## Brief:
Summarize the source text about BioBricks.ai in two sentences.

## Source text:
Biomedical fields like public health, chemistry, and toxicology are heavily reliant on health informatics data. While we’re in a golden age of health data, its access, reuse, distribution, and discovery have become complex challenges.
1 - A Single Standard To Access All Data
BioBricks.ai streamlines data access through a command line tool that lets users install standardized databases, termed “bricks”. Users simply install and configure biobricks and they can then start installing bricks.
> pip install biobricks > biobricks configure > biobricks install clinvar
All BioBricks assets follow a consistent format. To retrieve data, simply:
- Check its availability on BioBricks GitHub Repository.
- Install the required brick with
biobricks install <brickname>
Data retrieval shouldn’t be a maze of new APIs or a hunt for the right link. With BioBricks.ai developers can just install assets and start using them with common packages like arrow, pandas (python), and tidyverse (R).
Imagine the simplicity if a 23andMe variant report could be combined with clinvar, a registry of clinically significant genetic variants, with just a command:
biobricks install clinvar.
Our goal is to reduce the cost to of exploration and make a wealth of valuable databases more accessible and usable.
2 - Data Reuse And Distribution With Data Dependencies
Data acquisition is pivotal in health informatics. Yet, maintaining and updating data assets is equally crucial. Current methods often lead to scripts that break or produce irreproducible results due to version inconsistencies.
BioBricks.ai introduces “data dependencies”. Users can develop Bricks that reference other bricks, ensuring data integrity and version consistency. For instance, the Chemharmony project harnesses this by integrating various databases, as seen on biobricks-ai/chemharmony.
Just as modern programming leans on package managers like pip and npm for code collaboration, BioBricks.ai seeks to be the missing link for data assets.
3 - Data Discovery In The Age Of The Large Language Model
The 2020 anaconda.com State of Data Science survey revealed that 45% of data scientists' time is spent on data preparation. But, how much time is spent merely searching for it?
Despite the existence of vast public health databases, many remain underexplored. Large Language Models (LLMs), like chatgpt, are transforming this landscape. They can generate semantic embeddings for databases, enabling more nuanced searches and interpretations.
We are working towards an LLM powered data discovery engine. A demo for which is at https://youtu.be/8EWdSB5vw2s.
Why Build BioBricks
Today’s methods of accessing health informatics are fragmented and complex. This not only hinders developers but also weakens the very foundation of the biomedical ecosystem.
BioBricks.ai seeks to revolutionize this by proposing a unified, open-source platform. Instead of countless developers creating redundant and inconsistent data pipelines, BioBricks.ai offers a centralized repository. This approach not only ensures the development of top-tier, standardized data pipelines but also promotes efficient distribution and collaboration across the community.

## Supplied data:
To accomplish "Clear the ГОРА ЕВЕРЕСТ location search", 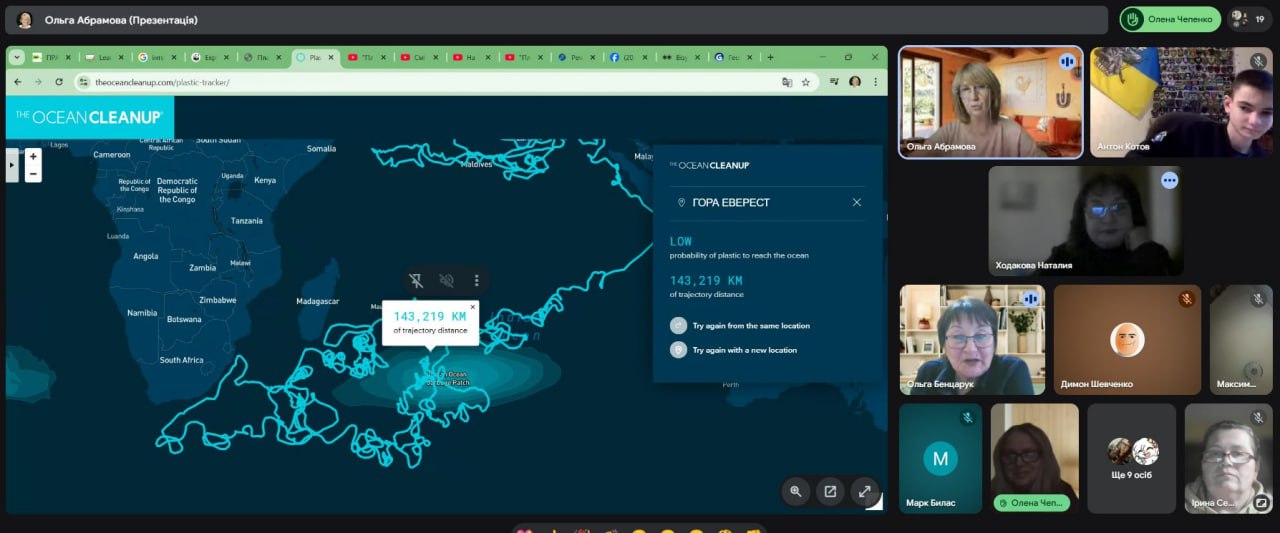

## Exercise answer:
BioBricks.ai offers a command line tool for installing standardized health informatics databases, called bricks, which all follow a consistent format and can reference other bricks as data dependencies to keep data integrity and versions consistent. Its developers are also working toward an LLM-powered data discovery engine, and they propose a unified, open-source platform with a centralized repository to replace today's fragmented, redundant, and inconsistent data pipelines.